“Pensemos solamente, a modo de ejemplo, en la obra de misericordia corporal de vestir al desnudo (cf. Mt 25,36.38.43.44). Ella nos transporta a los orígenes, al jardín del Edén, cuando Adán y Eva se dieron cuenta de que estaban desnudos y, sintiendo que el Señor se acercaba, les dio vergüenza y se escondieron (cf. Gn 3,7-8). Sabemos que el Señor los castigó; sin embargo, él «hizo túnicas de piel para Adán y su mujer, y los vistió» (Gn 3,21). La vergüenza quedó superada y la dignidad fue restablecida. Miremos fijamente también a Jesús en el Gólgota. El Hijo de Dios está desnudo en la cruz; su túnica ha sido echada a suerte por los soldados y está en sus manos (cf. Jn 19,23-24); él ya no tiene nada. En la cruz se revela de manera extrema la solidaridad de Jesús con todos los que han perdido la dignidad porque no cuentan con lo necesario.” (Francisco, MetM 19).
En algunos lugares de Italia es costumbre echar al fuego lo viejo, e incluso tirarlo por el balcón para que lo recoja el camión de la basura.
Al terminar el año, además de lo adecuado de hacer un balance, es momento propicio para despojarse de lo caduco, de todo lo que no aprovecha.
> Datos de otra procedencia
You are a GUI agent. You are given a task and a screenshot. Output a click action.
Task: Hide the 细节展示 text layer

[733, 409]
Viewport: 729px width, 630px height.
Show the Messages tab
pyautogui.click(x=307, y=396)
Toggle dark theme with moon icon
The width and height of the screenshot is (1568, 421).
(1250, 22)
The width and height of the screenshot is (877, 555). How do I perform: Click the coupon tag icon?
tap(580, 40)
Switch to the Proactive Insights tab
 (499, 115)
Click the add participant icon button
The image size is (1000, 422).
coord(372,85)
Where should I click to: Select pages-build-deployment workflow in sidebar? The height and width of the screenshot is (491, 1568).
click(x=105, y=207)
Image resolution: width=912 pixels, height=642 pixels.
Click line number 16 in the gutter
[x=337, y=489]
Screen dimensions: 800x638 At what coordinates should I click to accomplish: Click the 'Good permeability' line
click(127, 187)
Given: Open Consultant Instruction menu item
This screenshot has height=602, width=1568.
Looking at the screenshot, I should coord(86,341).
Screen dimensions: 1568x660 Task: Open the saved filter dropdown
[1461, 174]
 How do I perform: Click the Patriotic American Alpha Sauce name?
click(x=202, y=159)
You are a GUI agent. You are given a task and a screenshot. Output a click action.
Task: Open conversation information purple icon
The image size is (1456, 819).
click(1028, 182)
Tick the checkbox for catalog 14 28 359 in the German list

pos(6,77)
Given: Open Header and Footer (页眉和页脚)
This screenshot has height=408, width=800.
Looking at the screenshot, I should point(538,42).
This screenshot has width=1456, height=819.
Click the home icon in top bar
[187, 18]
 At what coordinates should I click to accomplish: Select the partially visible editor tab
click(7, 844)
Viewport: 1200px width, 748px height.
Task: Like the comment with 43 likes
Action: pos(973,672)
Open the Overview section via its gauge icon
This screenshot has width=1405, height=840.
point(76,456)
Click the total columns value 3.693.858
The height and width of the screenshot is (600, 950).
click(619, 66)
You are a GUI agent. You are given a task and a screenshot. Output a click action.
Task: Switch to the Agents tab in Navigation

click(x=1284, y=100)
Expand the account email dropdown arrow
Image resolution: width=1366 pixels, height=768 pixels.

En este sentido, te invito:
“Despójate del hombre viejo, del vestido del egoísmo, que te esclaviza con pensamientos negativos sobre los demás e incluso sobre ti mismo.
Despójate de tus pecados. Atrévete a reconocer tu debilidad. Abre la puerta de tu corazón al perdón y a la misericordia.
Despójate de las palabras vanas, de los discursos vacíos, de la lengua maldiciente, de los términos gruesos y hasta groseros, y toma el lenguaje positivo, educado y sensible.
Despójate de todo juicio externo e incluso de los internos, respeta la identidad sagrada de cada persona. Deja que sea Dios el único juez de cada uno.
Hay que llegar a sentirse desnudo para acoger el gesto espléndido de la misericordia.
Dios, al tomar nuestra naturaleza y asumir nuestra carne, nos posibilita el mejor revestimiento, el de considerarnos hijos de Dios por la túnica con la que cubre nuestra vergüenza.
Qué significativas son, también para nosotros, las antiguas palabras que guiaban a los primeros cristianos: «Revístete de alegría, que encuentra siempre gracia delante de Dios y siempre le es agradable, y complácete en ella. Porque todo hombre alegre obra el bien, piensa el bien y desprecia la tristeza […] Vivirán en Dios cuantos alejen de sí la tristeza y se revistan de toda alegría». (MetM 3).